Problem details: In the spectroscopy glossary, which specreduce class handles background estimation and subtraction?

Document passage:
--------

Airmass#: The path length of light through Earth’s atmosphere, expressed as a ratio relative to the path length at zenith. In the plane-parallel approximation, airmass = sec(z), where z is the zenith angle. At zenith, airmass = 1.0; at 60\(^\circ\) from zenith, airmass \(\approx\) 2.0. Airmass affects the amount of atmospheric extinction and is used in flux calibration.
Aperture#: A defined region on a 2D spectral image from which flux is extracted. In long-slit spectroscopy, the aperture is typically centered on the trace and has a specified aperture width. The aperture defines which pixels contribute to the extracted 1D spectrum.
Aperture Width#: The spatial extent (in pixels) over which flux is summed during extraction. For boxcar extraction, all pixels within the aperture width receive equal weight. The optimal width balances including most of the source flux while minimizing background noise.
Arc Lamp#: A calibration light source that produces emission lines at known wavelengths, used for wavelength calibration. Common arc lamps include helium (He), argon (Ar), neon (Ne), and mercury-argon (HgAr) combinations. The resulting calibration exposure is called an arc spectrum.
Arc Spectrum#: A calibration exposure taken with an arc lamp, showing discrete emission lines at known wavelengths. Arc spectra are used to establish the wavelength solution that maps pixel positions to wavelengths.
Atmospheric Extinction#: The wavelength-dependent absorption and scattering of light by Earth’s atmosphere. Atmospheric extinction increases at shorter wavelengths and with higher airmass. Correction for atmospheric extinction is part of flux calibration.
Background#: Signal in a spectral image that does not originate from the science target, including sky emission, scattered light, detector dark current, and other instrumental artifacts. Background subtraction removes this contaminating signal before or during extraction. In specreduce, the Background class handles background estimation and subtraction.
Background Aperture#: The spatial region(s) used to measure the background level. In two-sided background subtraction, apertures are placed on both sides of the trace; in one-sided background subtraction, a single aperture is used on one side.

--------

Data segment:
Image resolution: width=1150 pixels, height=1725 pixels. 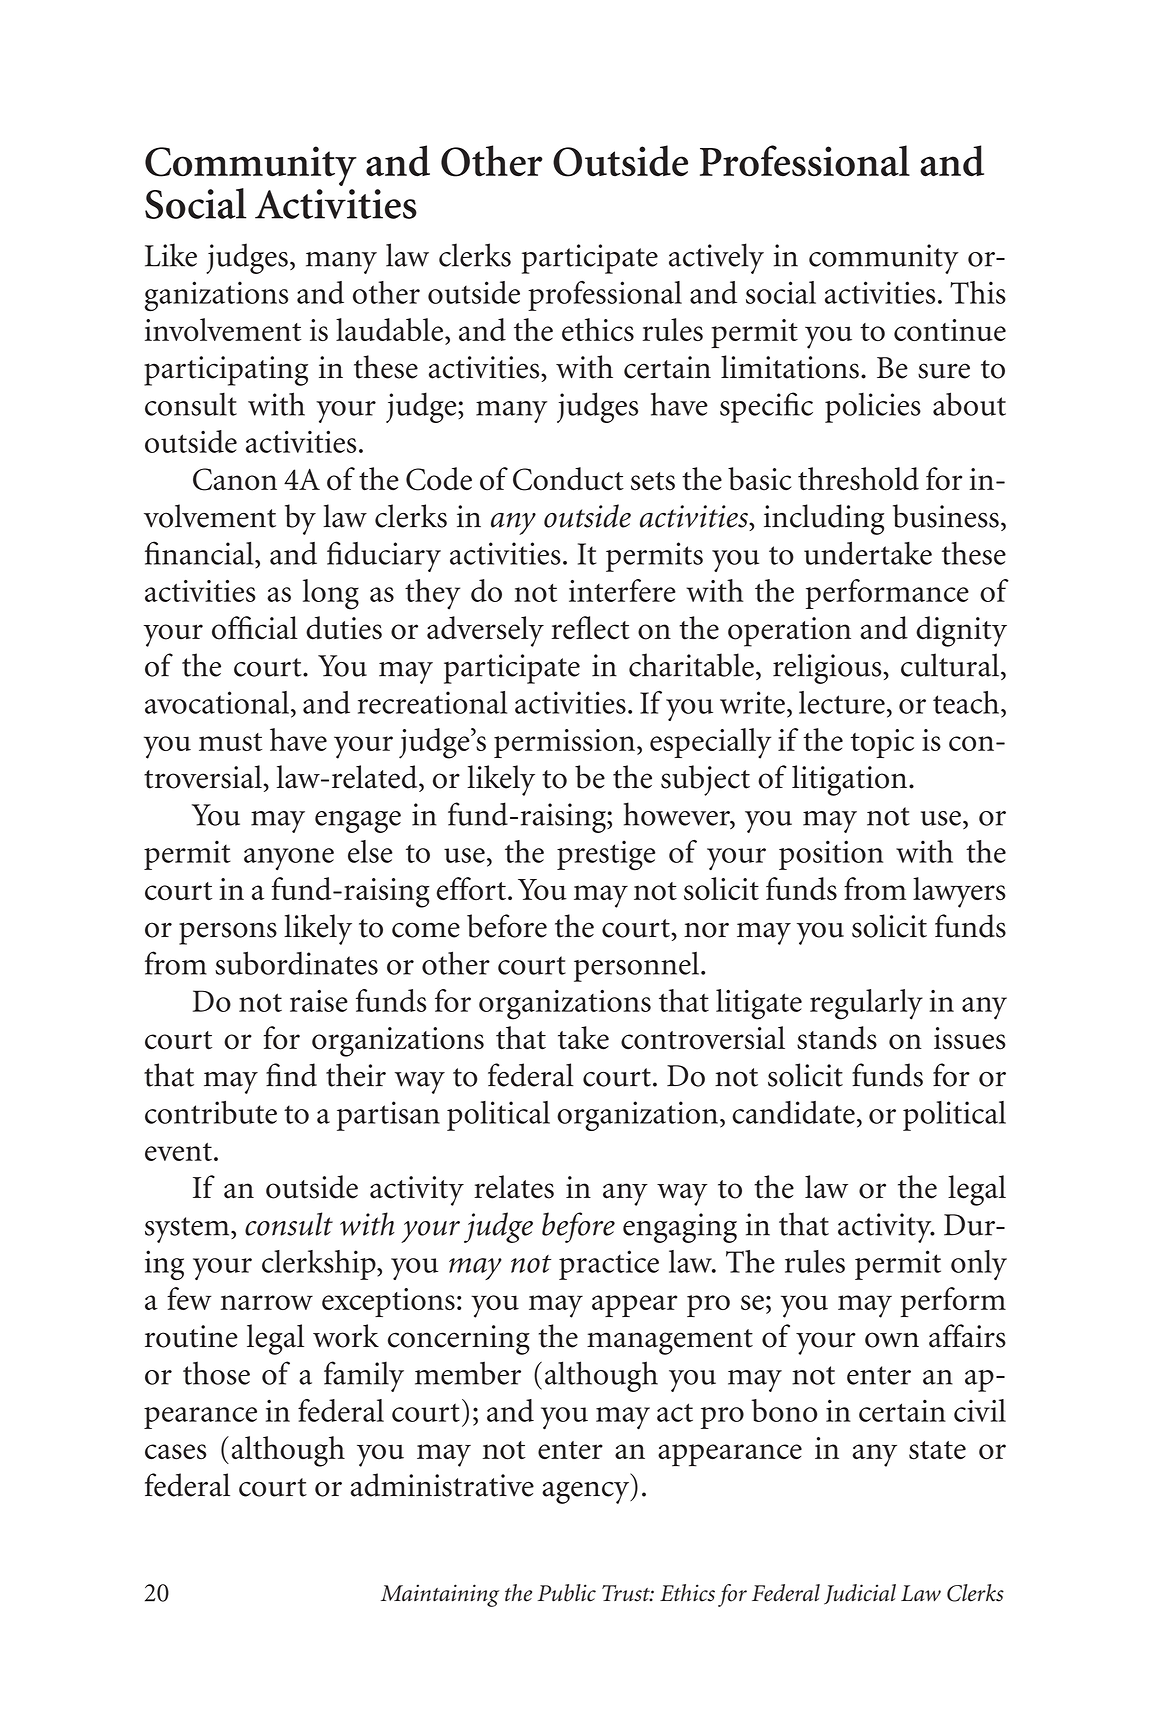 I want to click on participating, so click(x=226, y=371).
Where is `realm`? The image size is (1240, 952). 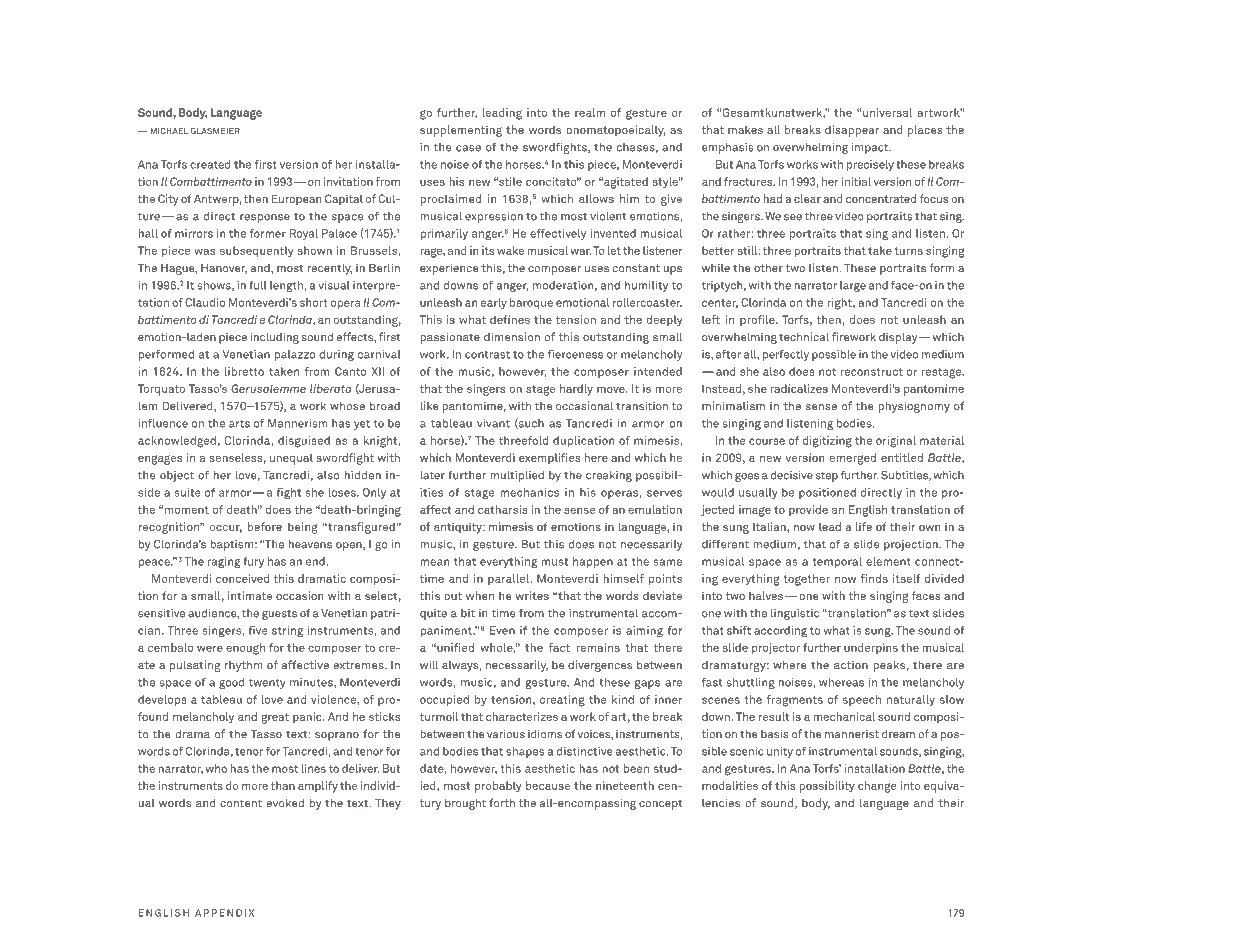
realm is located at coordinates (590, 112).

--------

Solution for this exercise: The Background class.